Endocrine Abstracts

Introduction: Thyroid Hormone Resistance (THR) is a rare disorder caused by mutations of Thyroid Hormone Receptor characterised by insensitivity of target tissues to thyroid hormone actions. Patients can present with hyperthyroidism or hypothyroidism symptoms.

Case report: 49 year lady with recurrent thyrotoxicosis with goitre (1989/1994/1998) treated elsewhere with CBZ/PTU and RAI (2001). She developed post-RAI hypothyroidism and at presentation to our OPD (2015) she was on levothyroxine 100 mcg daily. Abnormally raised TSH levels were noted since 2011 despite normal or elevated FT4 levels. Two representative readings are given.

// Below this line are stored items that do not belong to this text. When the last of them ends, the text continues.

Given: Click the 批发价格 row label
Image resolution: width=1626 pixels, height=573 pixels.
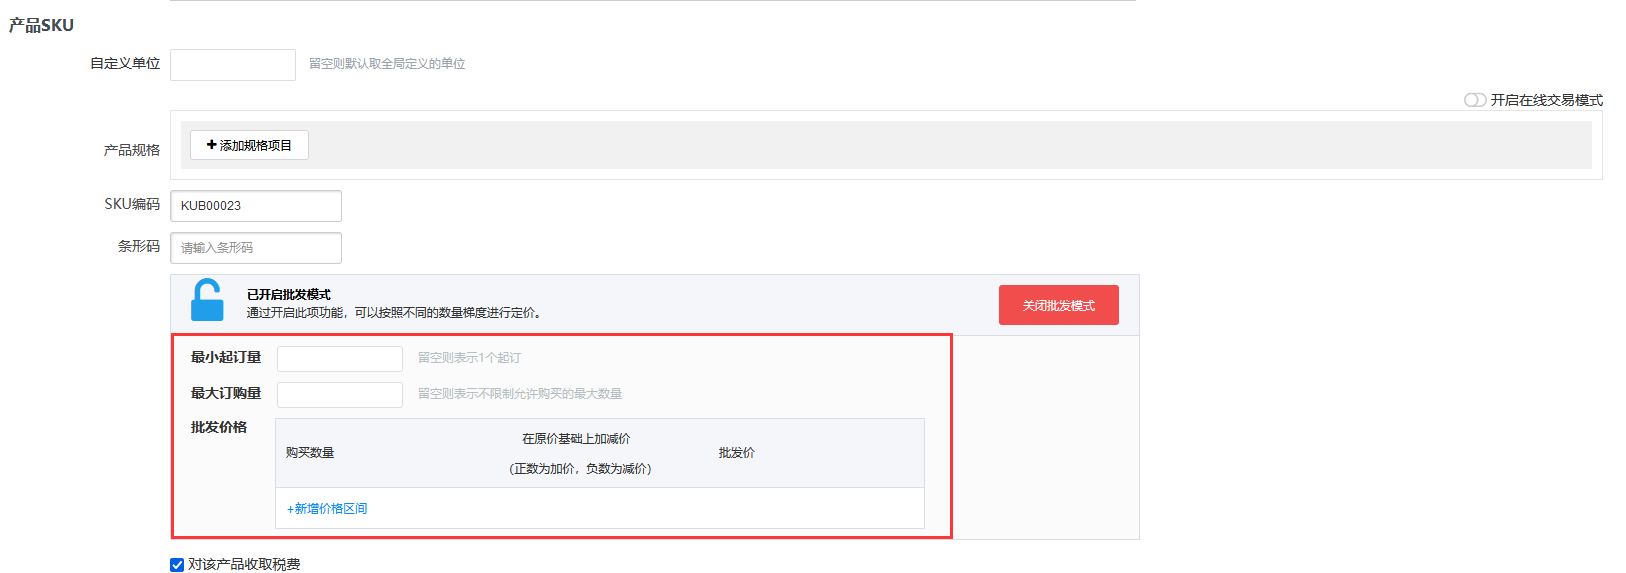Looking at the screenshot, I should click(x=219, y=427).
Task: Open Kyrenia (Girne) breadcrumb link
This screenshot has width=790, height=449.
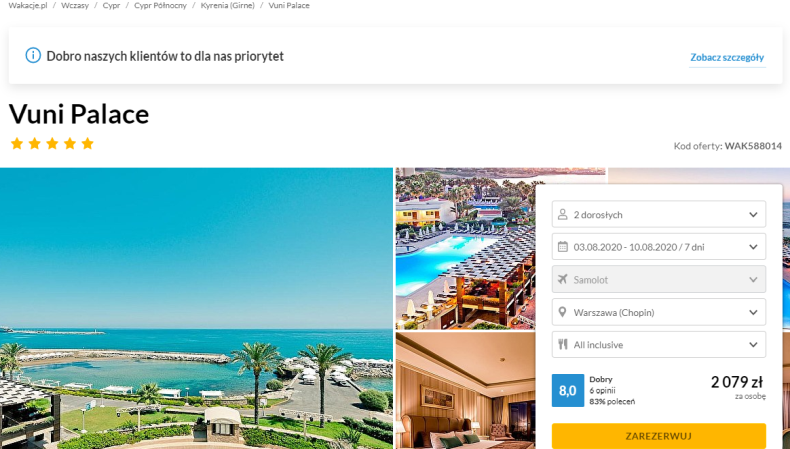Action: [x=228, y=6]
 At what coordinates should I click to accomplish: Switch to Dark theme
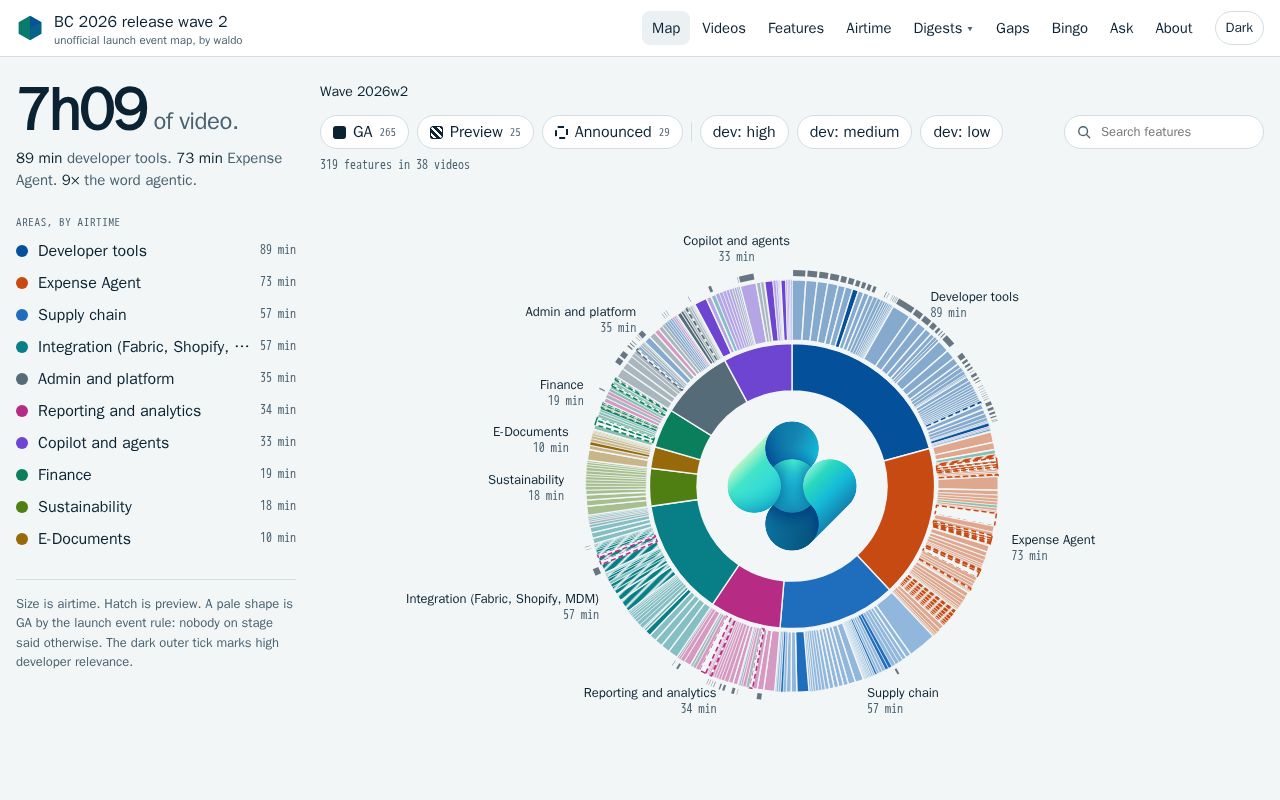[x=1239, y=28]
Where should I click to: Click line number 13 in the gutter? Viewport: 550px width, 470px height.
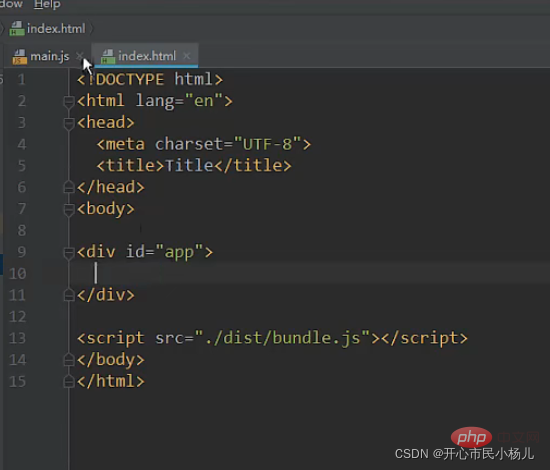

A possibility of THR, TSH-oma or assay interference was considered. Pituitary MRI (15 December 2016) showed no microadenoma. Assay interference was ruled out as there was good agreement between DELFIA and Roche in respect of TSH and FT4. Bloods (21 January 2016): TSH 11.2 mU/l, FT428.5 pmol/l, SHBG 61 nmol/l (32.4–128), Alpha subunit peptide 0.8 IU/l (0–1), TRAB <1.0 U/l (1–1.8). Levothyroxine dose was gradually reduced and stopped over months. TRH stimulation test organized 6 weeks after stopping levothyroxine (13 April 2017) showed a preserved TSH response with basal TSH of 28 mU/l and peak TSH of >100 mU/l. THR can often be misdiagnosed as Graves’ disease. THR and Graves can rarely coexist. She was referred to Addenbrooke’s where in THRB gene sequencing she was heterozygous for THR beta mutation c.1313G>A, p. (Arg438 His) confirming thyroid hormone resistance. Most THR run in families. However, no family history of thyroid illness was noted in our case. As a child, our patient was hyperactive and currently she is having anxiety with depression. We found that there are multiple family members with hyperactivity and anxiety. We lost follow up after the genetic diagnosis was made.

Conclusion: Correct diagnosis of THR, which requires a high index of suspicion, can avoid unnecessary interventions.